The perfect author for a book on the Astors. Anderson Cooper is a journalist and he understands the culture because he is a Vanderbilt. Don’t discount the collaboration of Katherine Howe in the research and writing of ASTOR. She is brilliant in her own right as a novelist and historian.
This writer can not think of a better collaboration for the book. ASTOR has the organization, narrative and storytelling that comes from two excellent authors. In the book’s 279 concise pages you will learn of the Astor family and fortune and also receive a continuing glimpse into the vast American income inequality of then and now.
So much to learn of THE RISE AND FALL OF AN AMERICAN FORTUNE in a most rewarding several hours. ASTOR is worth every minute.
You’ll explore as much about the New York City competitive newspaper environment at the turn of the 20th Century as you will about the discovery of the North Pole by either Robert PearyFrederick Cook! Darrell Hartman’s book is a fascinating enlightenment of the parallel stories, each with its own surprising turns. BATTLE OF INK AND ICE reads like a historical novel making all of the facts easily digestible.
Who got to the North Pole, Cook or Peary? Better yet, the book raises the prospect that neither of the men may have accomplished the feat.
The personalities of Cook and Peary are fascinating but the in sight into Adolph Ochs of the New York Times, James Gordon Bennett of the Herald, William Randolph Hearst of the Journal reveals the competitive environment of the period amongst the New York media barrons.
Who first reached the North Pole, which newspaper got the story right? You will be the judge.
Without hesitation, this superb work by Kai Bird and Martin J. Sherwin is among the very best biographies I have read in recent years. I place the writing and research on a level with Robert Caro and Jon Meacham.

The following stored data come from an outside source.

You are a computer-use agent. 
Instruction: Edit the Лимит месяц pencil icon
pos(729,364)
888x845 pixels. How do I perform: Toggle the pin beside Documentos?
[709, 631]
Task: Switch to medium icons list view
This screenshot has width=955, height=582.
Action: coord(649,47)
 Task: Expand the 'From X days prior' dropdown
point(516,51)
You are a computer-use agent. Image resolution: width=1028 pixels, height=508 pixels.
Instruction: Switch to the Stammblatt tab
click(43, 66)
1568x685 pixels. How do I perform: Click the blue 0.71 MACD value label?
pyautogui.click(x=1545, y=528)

The wonder of this book is the understanding of Oppenheimer and his time and place in American History. The story of the Atomic Bomb is well known to many. However, the complexity and passages of Oppenheimer himself amid the social and political atmosphere in which he lived and worked is a revelation. The beauty of Bird’s and Sherwin’s writing is that you need not be a physicist to wrap yourself around the life and story of this complex scientist, intellectual and iconic American figure. The dimension of the book is enormous, foremost in its content, but also in size!
I am confident that reading THE TRIUMPH AND TRAGEDY of J. ROBERT OPPENHEIMER is a plus before seeing OPPENHEIMER the movie.

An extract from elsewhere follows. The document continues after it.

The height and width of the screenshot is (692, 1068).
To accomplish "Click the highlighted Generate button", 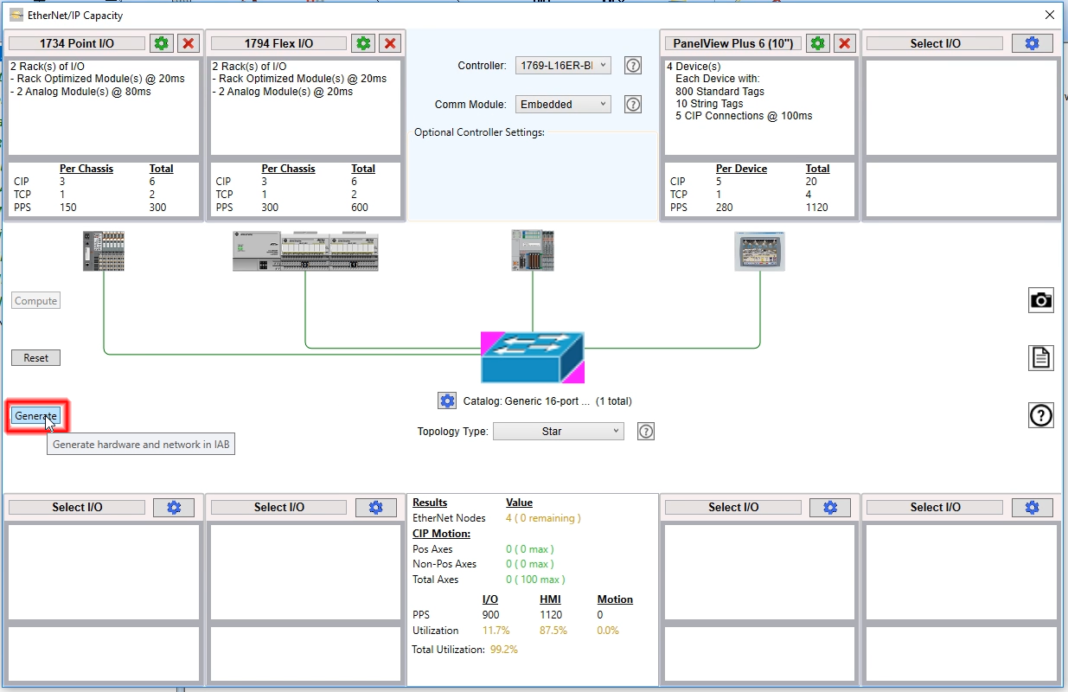I will tap(36, 415).
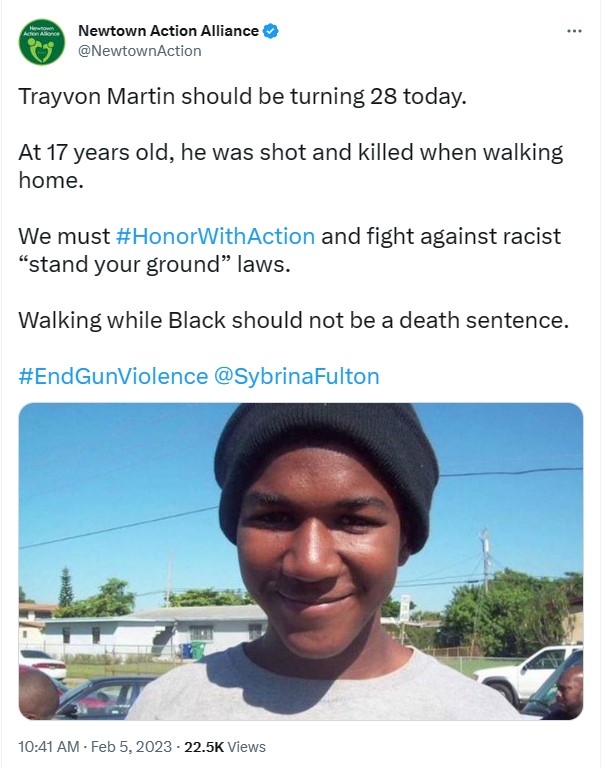Click the tweet text 'Trayvon Martin should be turning 28'

pyautogui.click(x=207, y=96)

Isabel Allende weaves the characters in her new novel THE WIND KNOWS MY NAME with contemporary themes and political consciousness. The book is a perfect combination of fact and fiction just as she accomplished in another novel A LONG PETAL OF THE SEA.
Here, Allende strikes at the heart of the immigration issue while at the same time tugging at the heart with her prose.
Add THE WIND KNOWS MY NAME To your summer reading.
Yet another excellent work by Jon Meacham. AND THERE WAS LIGHT ABRAHAM LINCOLN AND THE AMERICAN STRUGGLE is a detailed chronology of Lincoln’s positions on slavery from his early years in politics prior to the Civil War through the Emancipation Proclamation. It is a remarkable look not only at Lincoln’s changing personal views on abolition but how he managed this toxic issue as a master politician.
Meacham coaxes the reader to evolve along with Lincoln as the president wrestles emotionally, religiously and politically to ultimately envision and execute the correct route to not only abolish slavery but to save The Union.
Search gordonsgoodreads for these other works by Meacham. The Soul of America, American Lion Andrew Jackson and the White House,Franklin and Winston: An Intimate Portrait of an Epic Friendship.
I doubt there is a greater perspective on Slavery than the July 4th, Oration by Frederick Douglass, delivered before an audience in Rochester, New York. Applewood Books of Carlisle, New York published the complete text, WHAT TO THE SLAVE IS THE FOURTH OF JULY? It is available of Amazon for $9.99. It is worthy of all American households.